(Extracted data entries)
────────────────────

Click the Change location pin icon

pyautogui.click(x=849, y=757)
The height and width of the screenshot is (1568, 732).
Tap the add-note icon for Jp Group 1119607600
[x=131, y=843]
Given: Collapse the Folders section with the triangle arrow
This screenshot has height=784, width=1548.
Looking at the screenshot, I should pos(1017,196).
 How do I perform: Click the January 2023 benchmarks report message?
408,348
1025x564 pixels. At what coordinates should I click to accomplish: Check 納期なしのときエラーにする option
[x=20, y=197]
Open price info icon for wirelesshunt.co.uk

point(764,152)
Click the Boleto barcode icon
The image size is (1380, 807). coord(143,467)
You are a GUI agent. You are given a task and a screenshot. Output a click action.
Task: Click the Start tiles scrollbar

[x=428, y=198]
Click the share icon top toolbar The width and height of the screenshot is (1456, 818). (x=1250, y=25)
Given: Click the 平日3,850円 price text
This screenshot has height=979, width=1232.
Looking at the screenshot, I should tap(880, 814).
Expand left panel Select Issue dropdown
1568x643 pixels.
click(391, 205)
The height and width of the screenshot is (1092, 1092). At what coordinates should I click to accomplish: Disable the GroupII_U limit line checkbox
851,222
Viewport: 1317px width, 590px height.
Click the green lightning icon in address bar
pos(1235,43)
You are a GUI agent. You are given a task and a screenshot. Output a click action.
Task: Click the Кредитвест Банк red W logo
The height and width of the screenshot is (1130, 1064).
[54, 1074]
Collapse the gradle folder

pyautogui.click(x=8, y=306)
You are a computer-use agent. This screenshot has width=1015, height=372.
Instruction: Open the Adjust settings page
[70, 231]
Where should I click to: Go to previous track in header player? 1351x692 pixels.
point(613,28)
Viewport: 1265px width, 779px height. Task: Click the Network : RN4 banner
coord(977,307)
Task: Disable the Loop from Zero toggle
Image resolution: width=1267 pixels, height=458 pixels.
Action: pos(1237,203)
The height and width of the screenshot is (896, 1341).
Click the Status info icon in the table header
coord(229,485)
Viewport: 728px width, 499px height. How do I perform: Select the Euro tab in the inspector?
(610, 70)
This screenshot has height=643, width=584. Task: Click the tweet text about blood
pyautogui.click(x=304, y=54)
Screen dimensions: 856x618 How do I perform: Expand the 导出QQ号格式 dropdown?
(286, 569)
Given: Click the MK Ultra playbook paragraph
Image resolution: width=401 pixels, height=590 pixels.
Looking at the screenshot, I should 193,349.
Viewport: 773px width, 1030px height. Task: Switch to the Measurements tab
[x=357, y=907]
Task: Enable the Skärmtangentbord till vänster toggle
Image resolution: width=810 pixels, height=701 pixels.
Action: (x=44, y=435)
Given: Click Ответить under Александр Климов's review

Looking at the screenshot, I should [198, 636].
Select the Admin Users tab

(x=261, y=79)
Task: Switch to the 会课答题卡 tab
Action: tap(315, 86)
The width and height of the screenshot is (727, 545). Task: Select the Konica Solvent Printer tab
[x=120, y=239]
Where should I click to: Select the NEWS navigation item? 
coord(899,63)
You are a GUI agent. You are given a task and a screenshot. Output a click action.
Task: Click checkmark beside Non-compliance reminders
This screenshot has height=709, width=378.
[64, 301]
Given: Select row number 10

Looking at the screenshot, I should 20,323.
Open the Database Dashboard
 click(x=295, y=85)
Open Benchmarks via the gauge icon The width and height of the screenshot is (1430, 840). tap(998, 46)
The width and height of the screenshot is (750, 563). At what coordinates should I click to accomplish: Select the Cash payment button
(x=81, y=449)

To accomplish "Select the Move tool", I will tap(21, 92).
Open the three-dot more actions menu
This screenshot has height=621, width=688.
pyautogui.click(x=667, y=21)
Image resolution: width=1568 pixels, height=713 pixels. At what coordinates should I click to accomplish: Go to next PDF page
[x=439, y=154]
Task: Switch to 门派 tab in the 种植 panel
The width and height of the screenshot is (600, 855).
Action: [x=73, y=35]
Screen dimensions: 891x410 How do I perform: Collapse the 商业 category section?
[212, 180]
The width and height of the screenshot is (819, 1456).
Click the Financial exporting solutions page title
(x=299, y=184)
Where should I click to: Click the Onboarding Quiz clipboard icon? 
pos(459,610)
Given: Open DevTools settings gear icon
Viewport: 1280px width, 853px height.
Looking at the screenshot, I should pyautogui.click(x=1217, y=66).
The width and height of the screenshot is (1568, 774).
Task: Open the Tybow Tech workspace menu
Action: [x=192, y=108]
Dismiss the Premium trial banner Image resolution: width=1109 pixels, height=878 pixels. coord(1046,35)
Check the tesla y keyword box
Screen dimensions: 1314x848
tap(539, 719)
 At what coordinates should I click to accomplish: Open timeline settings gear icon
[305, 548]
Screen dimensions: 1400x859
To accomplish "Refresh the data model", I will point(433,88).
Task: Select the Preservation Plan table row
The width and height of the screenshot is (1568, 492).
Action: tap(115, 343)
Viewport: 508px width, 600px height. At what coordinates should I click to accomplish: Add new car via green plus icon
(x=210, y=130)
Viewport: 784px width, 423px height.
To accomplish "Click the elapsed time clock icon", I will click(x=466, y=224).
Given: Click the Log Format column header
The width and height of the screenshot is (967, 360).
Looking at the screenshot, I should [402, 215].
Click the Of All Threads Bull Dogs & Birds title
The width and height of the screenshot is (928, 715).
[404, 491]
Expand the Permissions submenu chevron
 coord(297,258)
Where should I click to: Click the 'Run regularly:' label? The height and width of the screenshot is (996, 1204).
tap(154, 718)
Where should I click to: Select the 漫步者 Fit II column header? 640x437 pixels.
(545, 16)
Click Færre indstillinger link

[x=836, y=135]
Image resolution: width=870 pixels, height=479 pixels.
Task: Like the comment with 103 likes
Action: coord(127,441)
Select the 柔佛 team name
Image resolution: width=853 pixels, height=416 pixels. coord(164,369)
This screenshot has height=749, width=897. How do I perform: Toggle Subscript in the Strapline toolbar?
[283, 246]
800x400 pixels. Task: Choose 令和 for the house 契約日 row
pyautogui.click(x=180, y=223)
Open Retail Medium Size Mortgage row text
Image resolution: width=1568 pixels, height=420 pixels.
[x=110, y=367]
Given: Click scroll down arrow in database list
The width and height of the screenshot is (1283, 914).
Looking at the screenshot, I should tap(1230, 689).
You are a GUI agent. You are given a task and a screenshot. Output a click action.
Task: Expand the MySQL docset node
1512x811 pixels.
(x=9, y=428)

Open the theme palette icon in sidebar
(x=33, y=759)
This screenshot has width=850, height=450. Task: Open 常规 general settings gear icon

────────────────────

* _What is required_
Reproduce every row above verbatim, keeping each line as it appears.

* _Result of the exercise_
Click the Change location pin icon

pyautogui.click(x=849, y=757)
The height and width of the screenshot is (1568, 732).
Tap the add-note icon for Jp Group 1119607600
[x=131, y=843]
Given: Collapse the Folders section with the triangle arrow
This screenshot has height=784, width=1548.
Looking at the screenshot, I should pos(1017,196).
 How do I perform: Click the January 2023 benchmarks report message?
408,348
1025x564 pixels. At what coordinates should I click to accomplish: Check 納期なしのときエラーにする option
[x=20, y=197]
Open price info icon for wirelesshunt.co.uk

point(764,152)
Click the Boleto barcode icon
The image size is (1380, 807). coord(143,467)
You are a GUI agent. You are given a task and a screenshot. Output a click action.
Task: Click the Start tiles scrollbar

[x=428, y=198]
Click the share icon top toolbar The width and height of the screenshot is (1456, 818). (x=1250, y=25)
Given: Click the 平日3,850円 price text
This screenshot has height=979, width=1232.
Looking at the screenshot, I should tap(880, 814).
Expand left panel Select Issue dropdown
1568x643 pixels.
click(391, 205)
The height and width of the screenshot is (1092, 1092). At what coordinates should I click to accomplish: Disable the GroupII_U limit line checkbox
851,222
Viewport: 1317px width, 590px height.
Click the green lightning icon in address bar
pos(1235,43)
You are a GUI agent. You are given a task and a screenshot. Output a click action.
Task: Click the Кредитвест Банк red W logo
The height and width of the screenshot is (1130, 1064).
[54, 1074]
Collapse the gradle folder

pyautogui.click(x=8, y=306)
You are a computer-use agent. This screenshot has width=1015, height=372.
Instruction: Open the Adjust settings page
[70, 231]
Where should I click to: Go to previous track in header player? 1351x692 pixels.
point(613,28)
Viewport: 1265px width, 779px height. Task: Click the Network : RN4 banner
coord(977,307)
Task: Disable the Loop from Zero toggle
Image resolution: width=1267 pixels, height=458 pixels.
Action: pos(1237,203)
The height and width of the screenshot is (896, 1341).
Click the Status info icon in the table header
coord(229,485)
Viewport: 728px width, 499px height. How do I perform: Select the Euro tab in the inspector?
(610, 70)
This screenshot has height=643, width=584. Task: Click the tweet text about blood
pyautogui.click(x=304, y=54)
Screen dimensions: 856x618 How do I perform: Expand the 导出QQ号格式 dropdown?
(286, 569)
Given: Click the MK Ultra playbook paragraph
Image resolution: width=401 pixels, height=590 pixels.
Looking at the screenshot, I should 193,349.
Viewport: 773px width, 1030px height. Task: Switch to the Measurements tab
[x=357, y=907]
Task: Enable the Skärmtangentbord till vänster toggle
Image resolution: width=810 pixels, height=701 pixels.
Action: (x=44, y=435)
Given: Click Ответить under Александр Климов's review

Looking at the screenshot, I should [198, 636].
Select the Admin Users tab

(x=261, y=79)
Task: Switch to the 会课答题卡 tab
Action: tap(315, 86)
The width and height of the screenshot is (727, 545). Task: Select the Konica Solvent Printer tab
[x=120, y=239]
Where should I click to: Select the NEWS navigation item? 
coord(899,63)
You are a GUI agent. You are given a task and a screenshot. Output a click action.
Task: Click checkmark beside Non-compliance reminders
This screenshot has height=709, width=378.
[64, 301]
Given: Select row number 10

Looking at the screenshot, I should 20,323.
Open the Database Dashboard
 click(x=295, y=85)
Open Benchmarks via the gauge icon The width and height of the screenshot is (1430, 840). tap(998, 46)
The width and height of the screenshot is (750, 563). At what coordinates should I click to accomplish: Select the Cash payment button
(x=81, y=449)

To accomplish "Select the Move tool", I will tap(21, 92).
Open the three-dot more actions menu
This screenshot has height=621, width=688.
pyautogui.click(x=667, y=21)
Image resolution: width=1568 pixels, height=713 pixels. At what coordinates should I click to accomplish: Go to next PDF page
[x=439, y=154]
Task: Switch to 门派 tab in the 种植 panel
The width and height of the screenshot is (600, 855).
Action: [x=73, y=35]
Screen dimensions: 891x410 How do I perform: Collapse the 商业 category section?
[212, 180]
The width and height of the screenshot is (819, 1456).
Click the Financial exporting solutions page title
(x=299, y=184)
Where should I click to: Click the Onboarding Quiz clipboard icon? 
pos(459,610)
Given: Open DevTools settings gear icon
Viewport: 1280px width, 853px height.
Looking at the screenshot, I should pyautogui.click(x=1217, y=66).
The width and height of the screenshot is (1568, 774).
Task: Open the Tybow Tech workspace menu
Action: [x=192, y=108]
Dismiss the Premium trial banner Image resolution: width=1109 pixels, height=878 pixels. coord(1046,35)
Check the tesla y keyword box
Screen dimensions: 1314x848
tap(539, 719)
 At what coordinates should I click to accomplish: Open timeline settings gear icon
[305, 548]
Screen dimensions: 1400x859
To accomplish "Refresh the data model", I will point(433,88).
Task: Select the Preservation Plan table row
The width and height of the screenshot is (1568, 492).
Action: tap(115, 343)
Viewport: 508px width, 600px height. At what coordinates should I click to accomplish: Add new car via green plus icon
(x=210, y=130)
Viewport: 784px width, 423px height.
To accomplish "Click the elapsed time clock icon", I will click(x=466, y=224).
Given: Click the Log Format column header
The width and height of the screenshot is (967, 360).
Looking at the screenshot, I should [402, 215].
Click the Of All Threads Bull Dogs & Birds title
The width and height of the screenshot is (928, 715).
[404, 491]
Expand the Permissions submenu chevron
 coord(297,258)
Where should I click to: Click the 'Run regularly:' label? The height and width of the screenshot is (996, 1204).
tap(154, 718)
Where should I click to: Select the 漫步者 Fit II column header? 640x437 pixels.
(545, 16)
Click Færre indstillinger link

[x=836, y=135]
Image resolution: width=870 pixels, height=479 pixels.
Task: Like the comment with 103 likes
Action: coord(127,441)
Select the 柔佛 team name
Image resolution: width=853 pixels, height=416 pixels. coord(164,369)
This screenshot has height=749, width=897. How do I perform: Toggle Subscript in the Strapline toolbar?
[283, 246]
800x400 pixels. Task: Choose 令和 for the house 契約日 row
pyautogui.click(x=180, y=223)
Open Retail Medium Size Mortgage row text
Image resolution: width=1568 pixels, height=420 pixels.
[x=110, y=367]
Given: Click scroll down arrow in database list
The width and height of the screenshot is (1283, 914).
Looking at the screenshot, I should tap(1230, 689).
You are a GUI agent. You are given a task and a screenshot. Output a click action.
Task: Expand the MySQL docset node
1512x811 pixels.
(x=9, y=428)

Open the theme palette icon in sidebar
(x=33, y=759)
This screenshot has width=850, height=450. Task: Open 常规 general settings gear icon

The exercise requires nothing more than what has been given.